Other important improvements are: importing of resulting content from the search uses the more sophisticated assimilation process introduced recently to make importing of content more flexible. And, the source identifiers from the underlying databases are also imported (i.e. PubChem, ChEBI and ChemSpider ID codes for the content that was folded into each search result).

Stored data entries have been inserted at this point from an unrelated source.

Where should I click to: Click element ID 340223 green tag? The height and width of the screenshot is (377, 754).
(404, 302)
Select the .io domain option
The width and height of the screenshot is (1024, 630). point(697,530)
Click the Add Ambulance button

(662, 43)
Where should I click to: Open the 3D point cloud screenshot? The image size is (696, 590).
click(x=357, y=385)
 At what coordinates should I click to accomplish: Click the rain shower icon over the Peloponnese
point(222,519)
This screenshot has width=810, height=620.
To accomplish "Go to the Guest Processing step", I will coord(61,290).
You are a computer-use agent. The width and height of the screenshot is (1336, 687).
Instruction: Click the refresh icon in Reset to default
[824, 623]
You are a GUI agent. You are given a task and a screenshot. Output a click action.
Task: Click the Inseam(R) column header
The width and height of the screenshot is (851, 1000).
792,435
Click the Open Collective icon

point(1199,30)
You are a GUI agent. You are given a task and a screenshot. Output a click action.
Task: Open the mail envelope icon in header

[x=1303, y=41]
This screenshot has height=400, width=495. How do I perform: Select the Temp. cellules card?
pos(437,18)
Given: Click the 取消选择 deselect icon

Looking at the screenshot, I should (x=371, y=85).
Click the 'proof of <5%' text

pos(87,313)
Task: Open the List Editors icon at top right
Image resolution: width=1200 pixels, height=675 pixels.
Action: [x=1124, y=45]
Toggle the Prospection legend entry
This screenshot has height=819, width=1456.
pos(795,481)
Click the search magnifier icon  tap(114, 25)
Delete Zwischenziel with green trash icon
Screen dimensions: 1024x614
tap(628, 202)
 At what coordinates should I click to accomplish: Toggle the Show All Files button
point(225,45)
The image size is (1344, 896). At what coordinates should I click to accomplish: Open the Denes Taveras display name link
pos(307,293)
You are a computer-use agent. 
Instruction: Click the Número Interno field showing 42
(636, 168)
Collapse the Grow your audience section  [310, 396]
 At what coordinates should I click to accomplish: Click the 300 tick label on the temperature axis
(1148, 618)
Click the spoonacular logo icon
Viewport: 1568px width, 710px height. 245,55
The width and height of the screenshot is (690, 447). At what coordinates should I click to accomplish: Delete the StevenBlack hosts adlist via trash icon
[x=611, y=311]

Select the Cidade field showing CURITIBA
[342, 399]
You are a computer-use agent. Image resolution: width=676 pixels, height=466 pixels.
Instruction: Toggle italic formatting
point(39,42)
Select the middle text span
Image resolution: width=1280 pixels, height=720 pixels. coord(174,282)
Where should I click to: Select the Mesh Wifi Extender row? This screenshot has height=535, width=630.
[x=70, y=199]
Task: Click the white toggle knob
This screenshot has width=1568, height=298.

Alex, allow me to offer some record straightening, in the nicest way of course. None of the key sources you mention needs any defence but there are misconceptions in your comments. The records in ChEBI have three tiers of expert curation, but according to the DrugBank intersects, have only 992 approved drugs in the 30708 with a self-stated matural product and metabolite focus. Moving on to the big guys we have 474 sources > 58 mill substances > 30 million compounds (just tweeted) for ChemSpider, while PubChem is 257 sources > 128 million > 48 million compounds. Strictly speaking neither contain “junk” in so far as they both use structural plausibility filtration rules. They both exibit the big advantages and lesser disadvantages of an open, arguably low bar (neither are inclined to say “no thanks”) of broad global capture, massive source information agregation but submitter diversity sans-curation at entry. Given caveats on how tailed the submitter numbers are, they suggest PubChem is more diverse. The extent to which this diversity tails out towards (rule-passing) “junk” is a moot point but in my observations, automated patent exctraction and vendors (both essential source types) are the biggest sources of this. While its true ChemSpider crowdsourced post-submission curation could remediate identifieable junk it remains to be declared as to how many records have been expert fixed in this way. Like GenBank, PubChem operates submitter primacy but many sources (e.g. DrugBank, TTD, ChEMBL) extensively fix internaly between submission cycles.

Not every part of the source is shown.